A Strategy for Stress: Autogenic Training
Stress causes the skin temperature in your hands and feet to drop, but there’s a mind-body strategy you can learn to help you “chill out” by raising the temperature of your extremities.
I’ve noticed that when I’m really stressed, my hands and feet get cold. Why is this? Is there something I can do about it?
When you experience even mild stress, warm blood usually moves from your extremities to your core. This is a powerful survival mechanism that helps you mobilize (by getting blood to the muscles that need it) or if, for example, a limb is lost, it reduces the chance of bleeding to death. But any kind of stress (not just the kind associated with survival) can trigger this mechanism. Experts suggest that stress can cool your hands and feet anywhere from a few to some degrees lower than when you are experiencing positive feelings.
“Autogenic training” is a two-part strategy to combat stress in which you first become keenly aware (without judging) of how warm or cool your hands are and then allow warmth to occur in your hands and feet by imagining the sensations of it happening. NCCAM (National Center for Complementary and Alternative Medicine) describes autogenic training as when “you focus on the physical sensation of your own breathing or heartbeat and picture your body as warm, heavy, and/or relaxed.”
It takes practice to develop this skill, but it can help to listen to a live or recorded script with relaxing suggestions that include feelings of warmth and heaviness in your hands and feet. In the process, you essentially get better at asking your body to turn off its stress response by opening up blood vessels (reducing blood pressure) and letting blood flow more easily.
There is promising support for using the technique to help relieve a slew of conditions, including post-traumatic stress symptoms, irritable bowel syndrome, coronary heart disease, and even for enhancement of lung capacity. Studies have found that autogenic training can help with some stress and circulatory-related issues such as hypertension, chronic headaches, mental stress associated with heart disease, pain disorders, anxiety, depression, and insomnia. And there is some evidence that, when combined with mental imagery, it can also be a useful tool for enhancing athletic skills.

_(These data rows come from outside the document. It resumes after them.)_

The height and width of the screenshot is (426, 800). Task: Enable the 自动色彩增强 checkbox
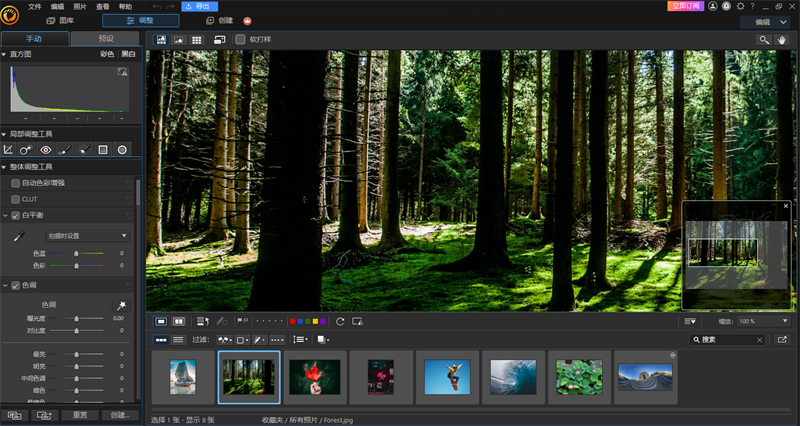pos(15,183)
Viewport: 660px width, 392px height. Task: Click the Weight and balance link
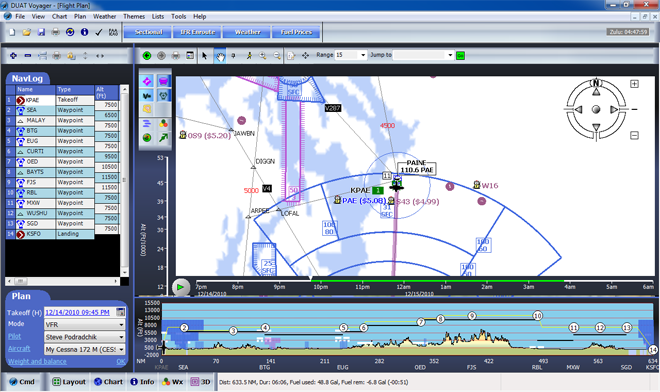coord(37,361)
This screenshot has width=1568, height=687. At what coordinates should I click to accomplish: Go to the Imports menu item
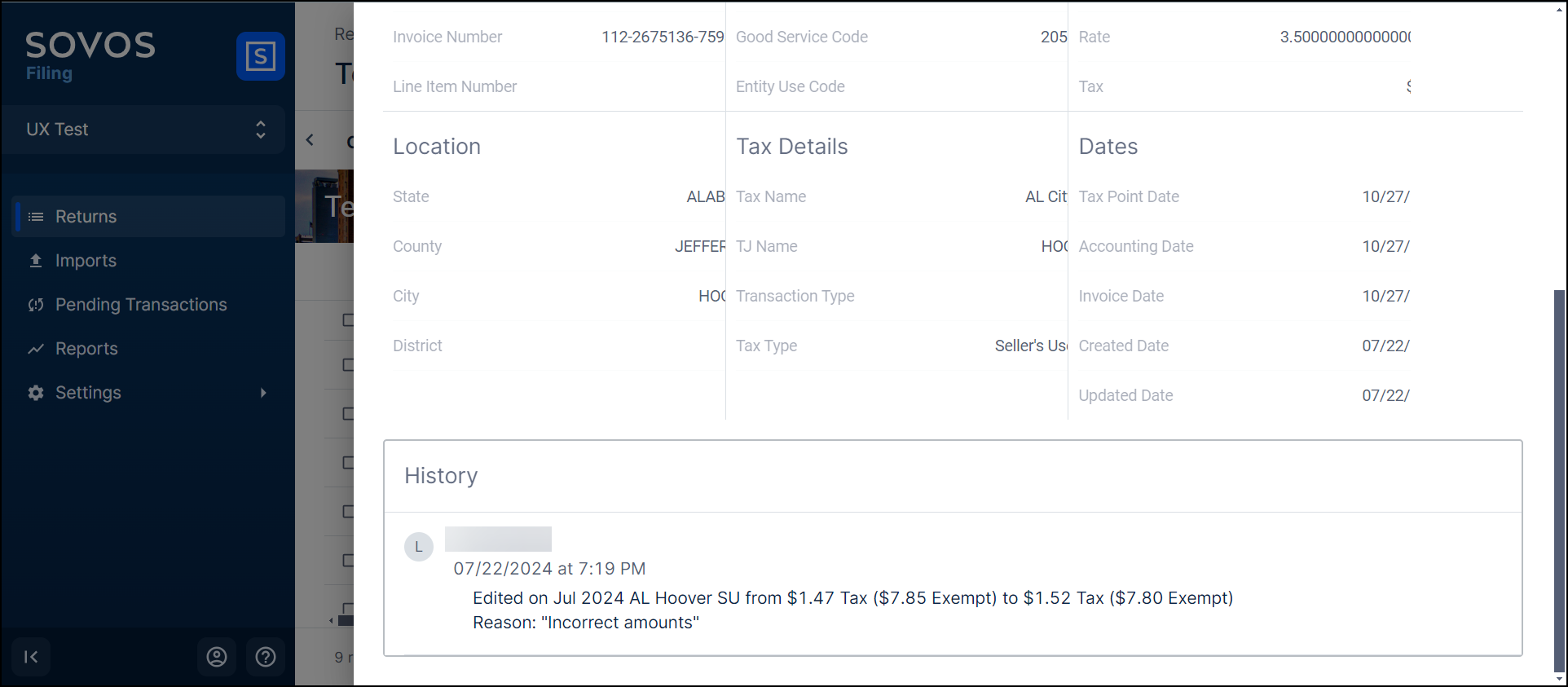coord(86,261)
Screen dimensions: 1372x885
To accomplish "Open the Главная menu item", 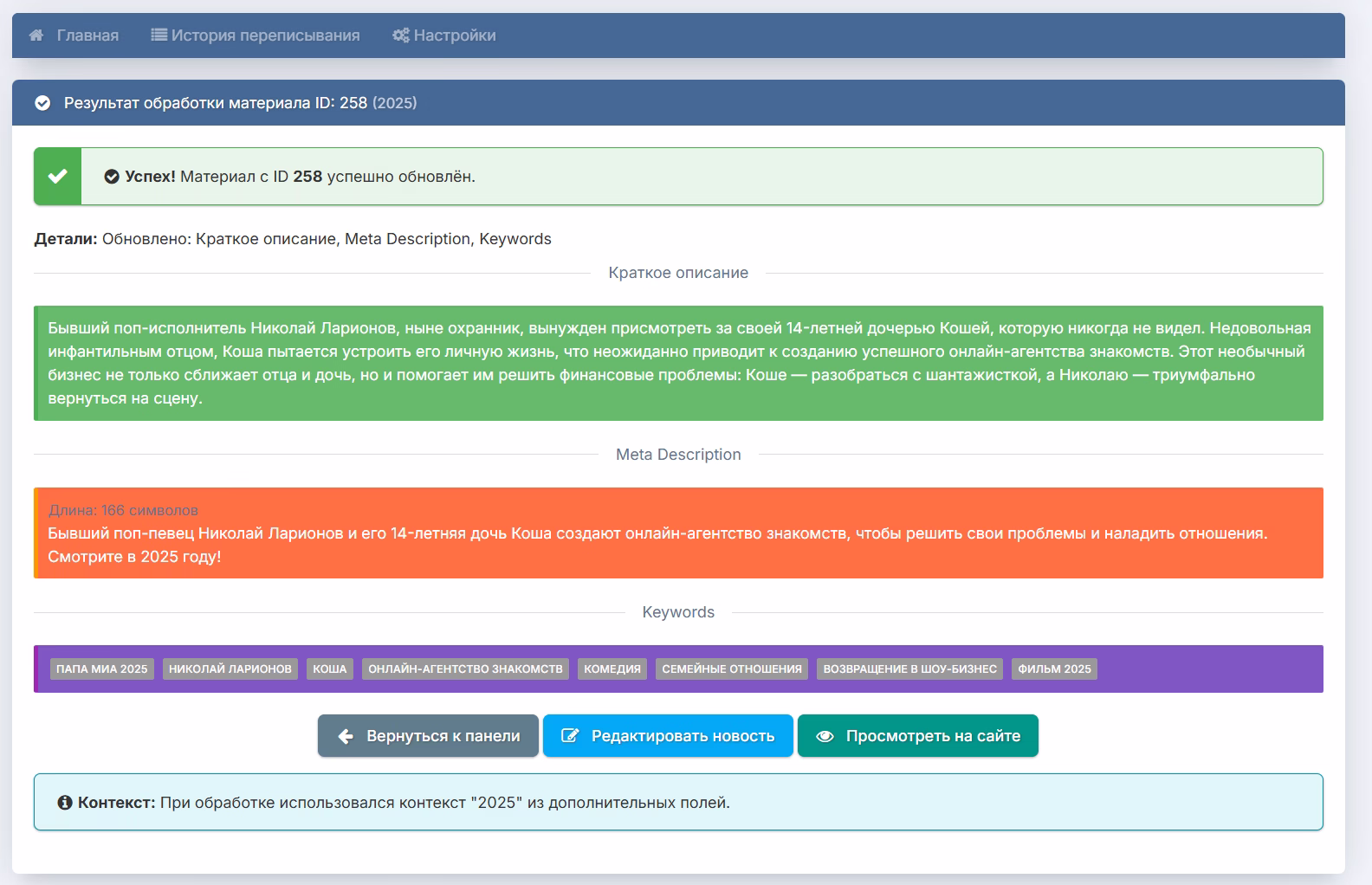I will (87, 36).
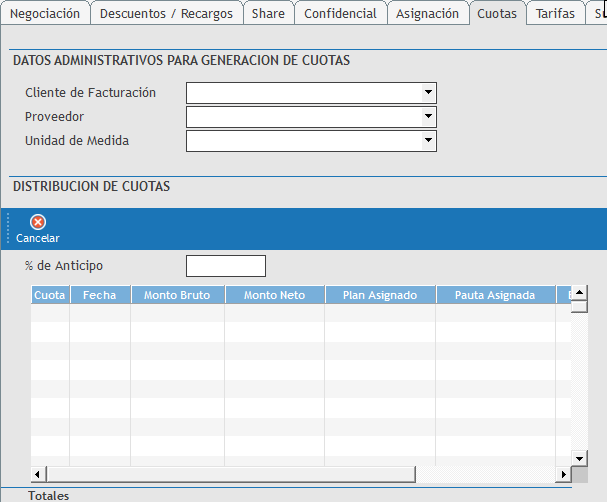Switch to the Negociación tab

tap(45, 13)
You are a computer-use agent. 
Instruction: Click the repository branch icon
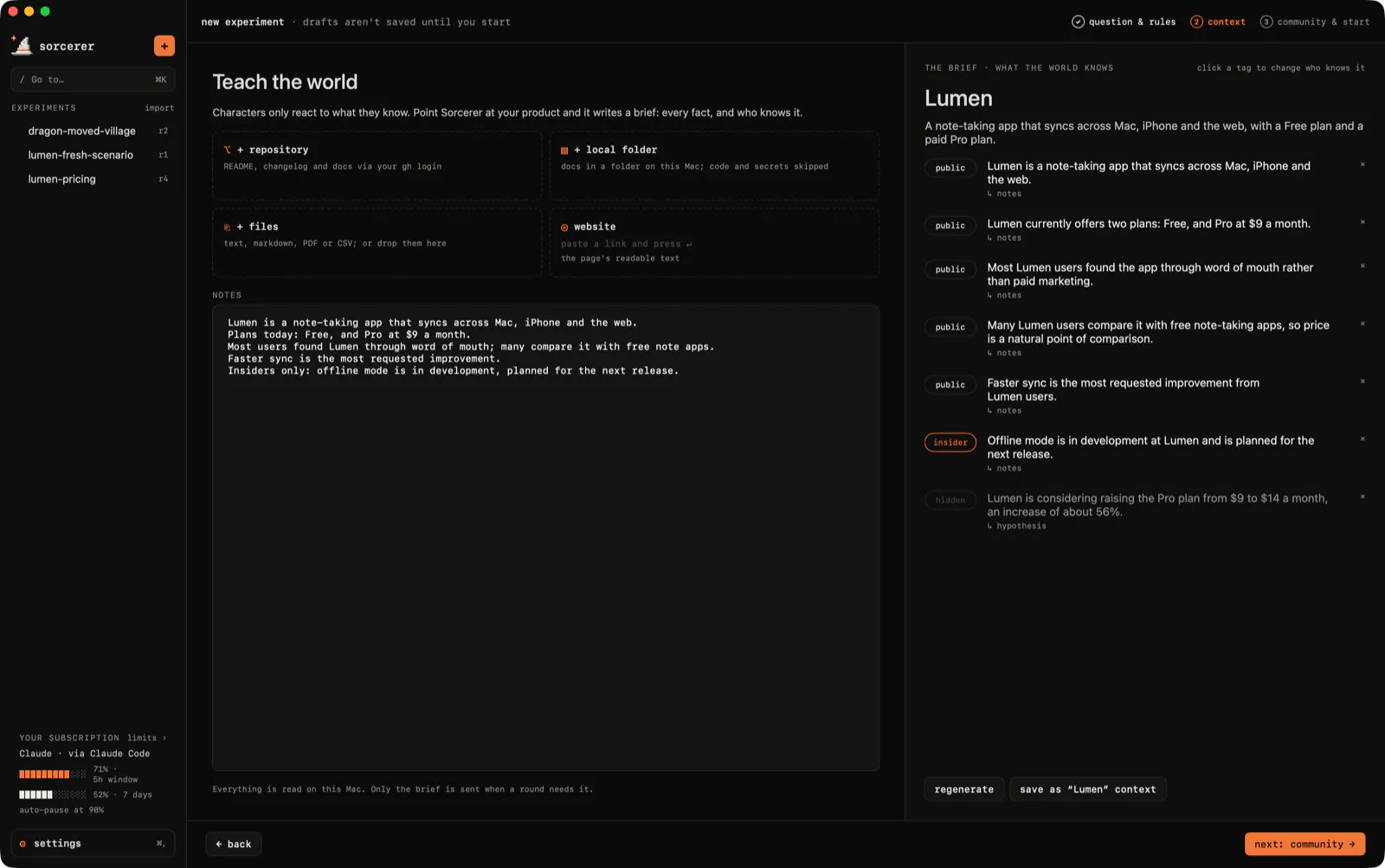click(228, 150)
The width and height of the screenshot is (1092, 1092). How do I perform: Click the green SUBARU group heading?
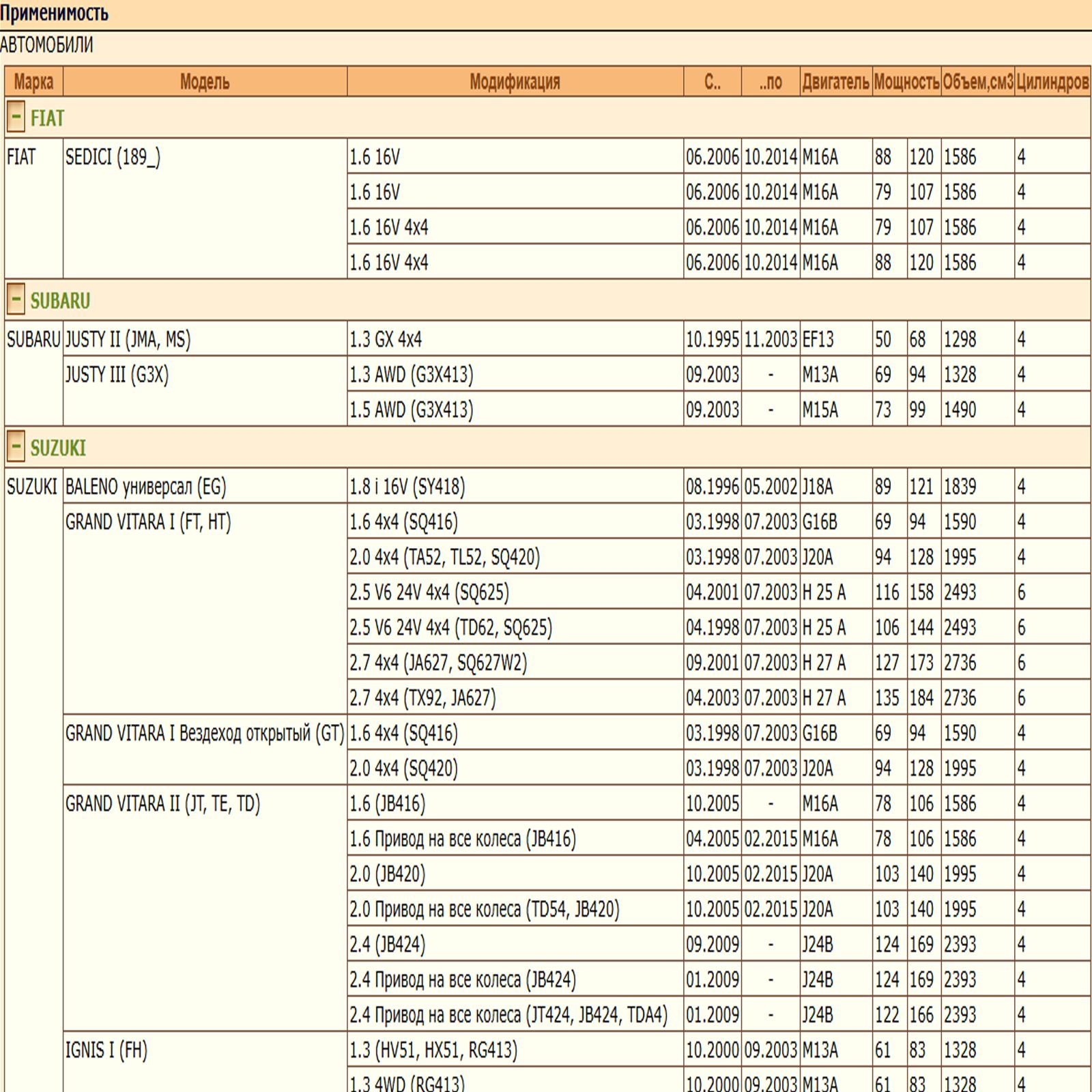tap(60, 300)
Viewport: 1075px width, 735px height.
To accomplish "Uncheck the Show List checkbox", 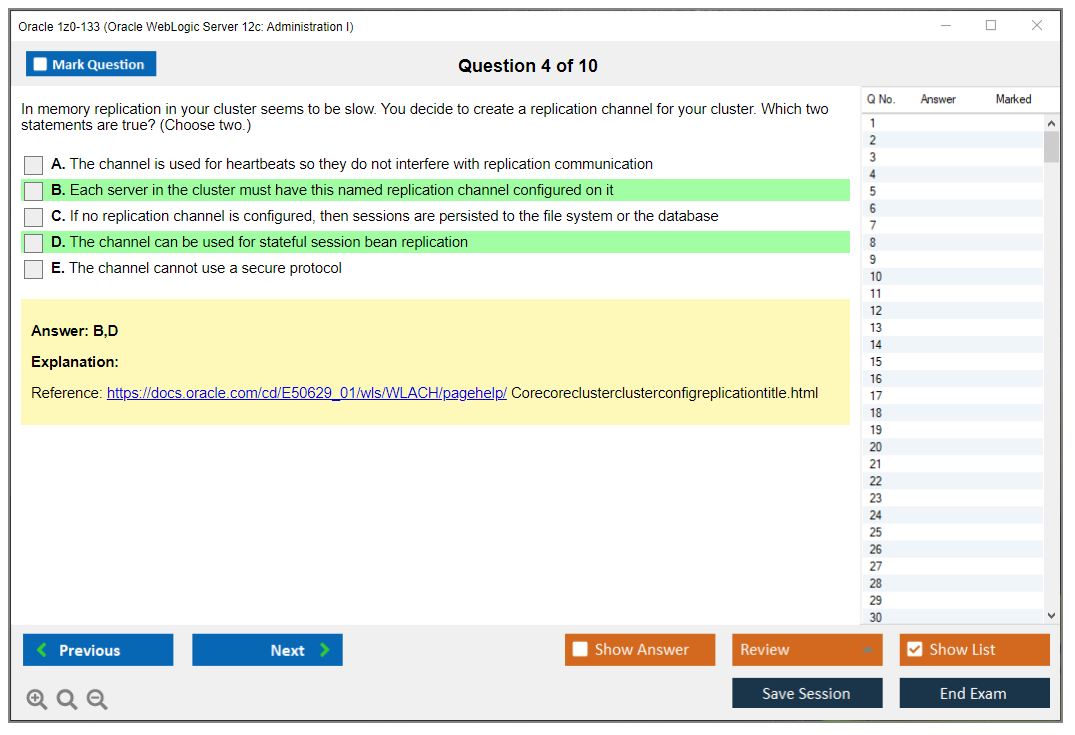I will (x=914, y=650).
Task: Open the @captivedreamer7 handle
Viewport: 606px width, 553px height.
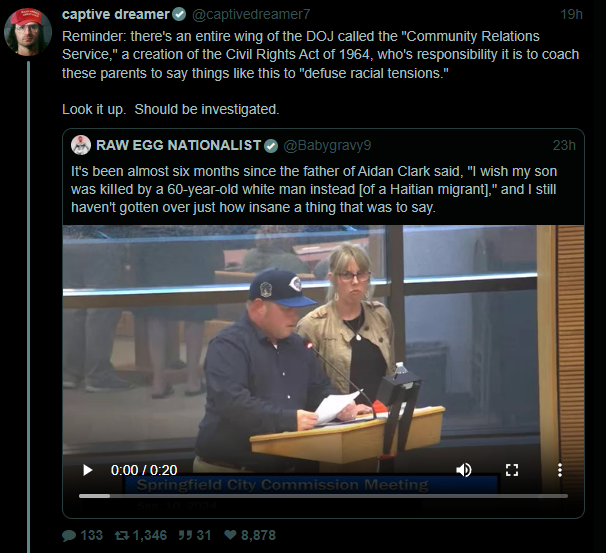Action: (251, 14)
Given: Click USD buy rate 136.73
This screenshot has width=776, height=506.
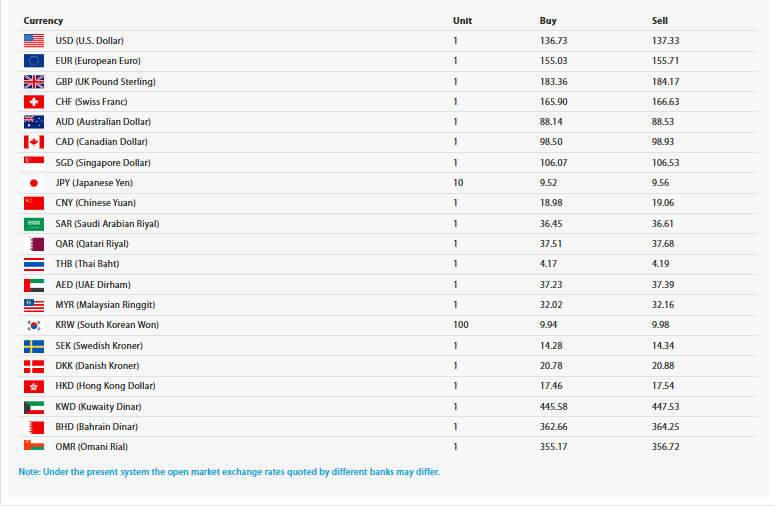Looking at the screenshot, I should (553, 41).
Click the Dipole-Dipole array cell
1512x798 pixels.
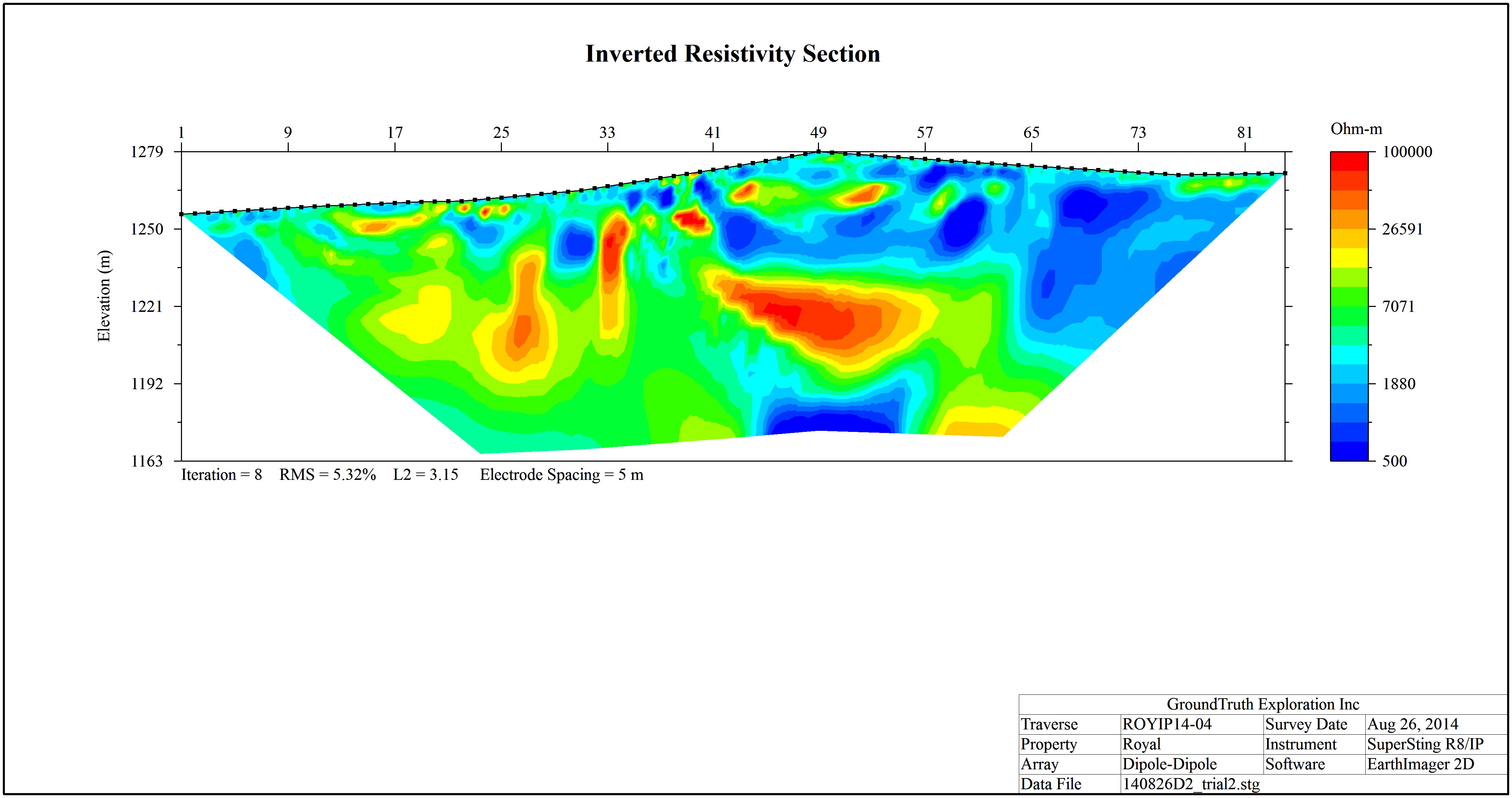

The word “autogenic” actually means that you can learn to do this on your own. HPRC has created an autogenic training mp3 for you to use that takes you through this skill (the full copy of the transcript is available as a PDF to download). Try using this recording once a day and track your progress by noticing how your body responds. If you want to systematically monitor your training progress, you can measure change in skin temperature from before and after each session. You can buy a relatively accurate stress thermometer online for about $20. Ideally, over time, you could consistently raise your hand (not body) temperature, depending on your age and circulation.